### REQUIREMENTS
a - Using the gardening forum excerpt, mark each statement yes or no and back it with the deciding words from the excerpt, quoted verbatim: (i) The first writer spent five years in Lubbock, TX. (ii) The soil in Texas was acidic. (iii) The bag of soil conditioner cost about $8.00.
b - Please quote the gardening forum excerpt between "For 5 years" and "It sounds impossible!!", inclusive.
c - Summarize the gardening forum excerpt in two sentences.

### TEXT EXCERPT
-------

The amount of knowledge on this website is astounding, and I am grateful for you and others who are so willing to share what they know.
For 5 years I lived in Lubbock, TX, with a high ph soil. I didn't like it. I found it very limiting. Anyway, where was your 7.9 ph soil? It sounds impossible!!
Your lilies are beautiful! Your garden is beautiful!
I will take your suggestions to heart!! It is new for me to garden in clay this bad (except Texas, which was long ago, and which was alkaline instead of the acid soil we have here) so I will definitely be experimenting.
When you say, "soil conditioner," what do you mean?

Elgin, IL(Zone 5a)

I should have explained. Shame on me!

Soil conditioner improves soil texture and chemistry (ph). It increases the drainage capacity of poor soil. Good ones can "unlock" nutrients because they are reservoirs for nutrients. As an example, high ph soil limits the ability of a plant to absorb iron, and it turns yellow. They have lots of humus - lots of organic matter in a concentrated form, so you don't need much. I am on my third year of my first bag (it cost about $8.00.) It has lots of little microorganisms that make your plants happy. And it's organic.

-------

### Target position records
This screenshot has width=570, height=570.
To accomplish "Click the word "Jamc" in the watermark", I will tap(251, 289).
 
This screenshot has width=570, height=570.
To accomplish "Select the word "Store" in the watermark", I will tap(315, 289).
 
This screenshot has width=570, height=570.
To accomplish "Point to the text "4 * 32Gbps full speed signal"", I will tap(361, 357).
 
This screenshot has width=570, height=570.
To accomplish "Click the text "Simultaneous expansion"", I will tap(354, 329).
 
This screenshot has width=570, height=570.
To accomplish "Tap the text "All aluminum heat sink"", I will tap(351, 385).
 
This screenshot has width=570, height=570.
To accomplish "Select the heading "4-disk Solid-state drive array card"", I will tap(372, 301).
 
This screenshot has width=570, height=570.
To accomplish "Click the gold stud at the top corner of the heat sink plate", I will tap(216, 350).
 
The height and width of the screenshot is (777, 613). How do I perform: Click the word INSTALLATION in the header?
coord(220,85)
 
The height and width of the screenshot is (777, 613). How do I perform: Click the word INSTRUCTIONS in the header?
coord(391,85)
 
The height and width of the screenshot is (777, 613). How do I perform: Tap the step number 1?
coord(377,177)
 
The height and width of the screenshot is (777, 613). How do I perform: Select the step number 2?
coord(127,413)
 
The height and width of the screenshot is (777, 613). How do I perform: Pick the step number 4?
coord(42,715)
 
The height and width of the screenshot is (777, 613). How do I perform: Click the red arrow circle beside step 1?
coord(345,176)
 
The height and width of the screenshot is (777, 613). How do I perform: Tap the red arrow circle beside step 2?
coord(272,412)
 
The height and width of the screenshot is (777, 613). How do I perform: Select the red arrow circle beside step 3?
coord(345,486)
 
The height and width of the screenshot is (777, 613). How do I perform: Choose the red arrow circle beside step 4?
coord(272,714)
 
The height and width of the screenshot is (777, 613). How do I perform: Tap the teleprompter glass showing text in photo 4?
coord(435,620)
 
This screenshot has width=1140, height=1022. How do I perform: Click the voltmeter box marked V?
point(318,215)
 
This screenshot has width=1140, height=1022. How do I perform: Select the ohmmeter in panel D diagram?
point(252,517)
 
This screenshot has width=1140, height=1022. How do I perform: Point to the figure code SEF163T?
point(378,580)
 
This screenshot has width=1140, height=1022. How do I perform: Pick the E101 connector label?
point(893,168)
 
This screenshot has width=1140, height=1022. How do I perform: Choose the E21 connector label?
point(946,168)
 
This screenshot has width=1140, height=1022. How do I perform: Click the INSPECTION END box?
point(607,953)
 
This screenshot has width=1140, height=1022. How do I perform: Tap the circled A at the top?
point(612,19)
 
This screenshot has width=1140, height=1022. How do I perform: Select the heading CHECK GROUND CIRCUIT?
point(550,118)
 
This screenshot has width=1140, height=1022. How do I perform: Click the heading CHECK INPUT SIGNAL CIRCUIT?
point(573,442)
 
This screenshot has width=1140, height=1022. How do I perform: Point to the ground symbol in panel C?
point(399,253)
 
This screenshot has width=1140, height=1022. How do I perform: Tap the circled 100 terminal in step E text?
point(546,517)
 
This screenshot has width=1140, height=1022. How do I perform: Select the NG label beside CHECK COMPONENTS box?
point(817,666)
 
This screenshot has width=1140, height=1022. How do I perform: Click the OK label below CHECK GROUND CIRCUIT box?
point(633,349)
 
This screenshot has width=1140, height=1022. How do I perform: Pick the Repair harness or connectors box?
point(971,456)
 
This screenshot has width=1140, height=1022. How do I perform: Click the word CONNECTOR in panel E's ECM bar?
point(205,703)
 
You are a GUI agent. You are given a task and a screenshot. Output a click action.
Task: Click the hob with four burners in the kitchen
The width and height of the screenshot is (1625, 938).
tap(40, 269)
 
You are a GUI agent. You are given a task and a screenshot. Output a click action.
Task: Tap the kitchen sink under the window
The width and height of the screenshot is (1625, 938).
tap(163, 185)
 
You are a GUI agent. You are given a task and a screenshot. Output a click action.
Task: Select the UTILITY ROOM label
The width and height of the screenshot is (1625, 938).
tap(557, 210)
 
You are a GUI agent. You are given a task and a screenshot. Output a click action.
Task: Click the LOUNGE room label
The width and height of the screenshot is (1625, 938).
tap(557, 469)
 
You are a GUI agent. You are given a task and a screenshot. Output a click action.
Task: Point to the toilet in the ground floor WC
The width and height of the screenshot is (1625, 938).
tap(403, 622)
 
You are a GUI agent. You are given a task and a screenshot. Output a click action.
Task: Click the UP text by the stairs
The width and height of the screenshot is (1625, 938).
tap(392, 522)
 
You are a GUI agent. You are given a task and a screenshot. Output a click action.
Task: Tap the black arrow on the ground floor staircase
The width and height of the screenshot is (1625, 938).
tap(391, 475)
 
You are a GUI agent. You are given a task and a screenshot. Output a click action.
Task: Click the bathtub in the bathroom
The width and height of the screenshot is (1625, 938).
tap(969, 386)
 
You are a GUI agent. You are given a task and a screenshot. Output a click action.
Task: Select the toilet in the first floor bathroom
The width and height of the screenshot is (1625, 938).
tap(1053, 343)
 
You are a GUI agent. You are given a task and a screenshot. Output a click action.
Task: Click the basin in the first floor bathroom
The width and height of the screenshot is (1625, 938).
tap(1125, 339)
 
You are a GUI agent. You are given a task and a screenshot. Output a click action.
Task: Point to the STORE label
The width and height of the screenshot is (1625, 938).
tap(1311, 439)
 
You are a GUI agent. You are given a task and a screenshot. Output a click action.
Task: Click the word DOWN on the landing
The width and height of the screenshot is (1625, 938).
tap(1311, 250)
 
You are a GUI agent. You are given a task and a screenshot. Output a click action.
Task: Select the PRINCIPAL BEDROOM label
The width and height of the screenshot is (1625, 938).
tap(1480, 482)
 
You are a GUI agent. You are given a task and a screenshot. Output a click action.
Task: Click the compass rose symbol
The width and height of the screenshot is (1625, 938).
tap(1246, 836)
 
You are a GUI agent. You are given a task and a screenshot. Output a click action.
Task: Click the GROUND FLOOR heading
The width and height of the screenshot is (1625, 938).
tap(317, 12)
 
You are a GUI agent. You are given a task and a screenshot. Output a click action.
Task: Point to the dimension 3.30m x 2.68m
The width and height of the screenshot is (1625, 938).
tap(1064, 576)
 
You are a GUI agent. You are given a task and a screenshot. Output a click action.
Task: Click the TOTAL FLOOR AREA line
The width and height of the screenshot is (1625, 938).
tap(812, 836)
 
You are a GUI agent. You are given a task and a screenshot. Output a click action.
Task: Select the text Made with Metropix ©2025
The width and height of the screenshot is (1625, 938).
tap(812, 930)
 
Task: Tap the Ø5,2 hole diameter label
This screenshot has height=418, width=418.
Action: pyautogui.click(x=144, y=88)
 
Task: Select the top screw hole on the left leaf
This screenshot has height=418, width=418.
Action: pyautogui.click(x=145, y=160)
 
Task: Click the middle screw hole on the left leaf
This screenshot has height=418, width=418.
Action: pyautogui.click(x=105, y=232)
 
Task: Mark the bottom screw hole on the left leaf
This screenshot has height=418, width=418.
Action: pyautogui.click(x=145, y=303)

-------

### REPLIES
a -
(i) Yes: "For 5 years I lived in Lubbock, TX, with a high ph soil."
(ii) No: "which was alkaline instead of the acid soil we have here"
(iii) Yes: "I am on my third year of my first bag (it cost about $8.00.)"

b -
For 5 years I lived in Lubbock, TX, with a high ph soil. I didn't like it. I found it very limiting. Anyway, where was your 7.9 ph soil? It sounds impossible!!

c - A gardener who once dealt with high-pH soil in Lubbock, TX, and now faces heavy clay praises another gardener's lilies and garden and asks what "soil conditioner" means. The reply explains that soil conditioner improves soil texture, pH, and drainage, holds and releases nutrients, and is organic and rich in humus and microorganisms, so only a little is needed.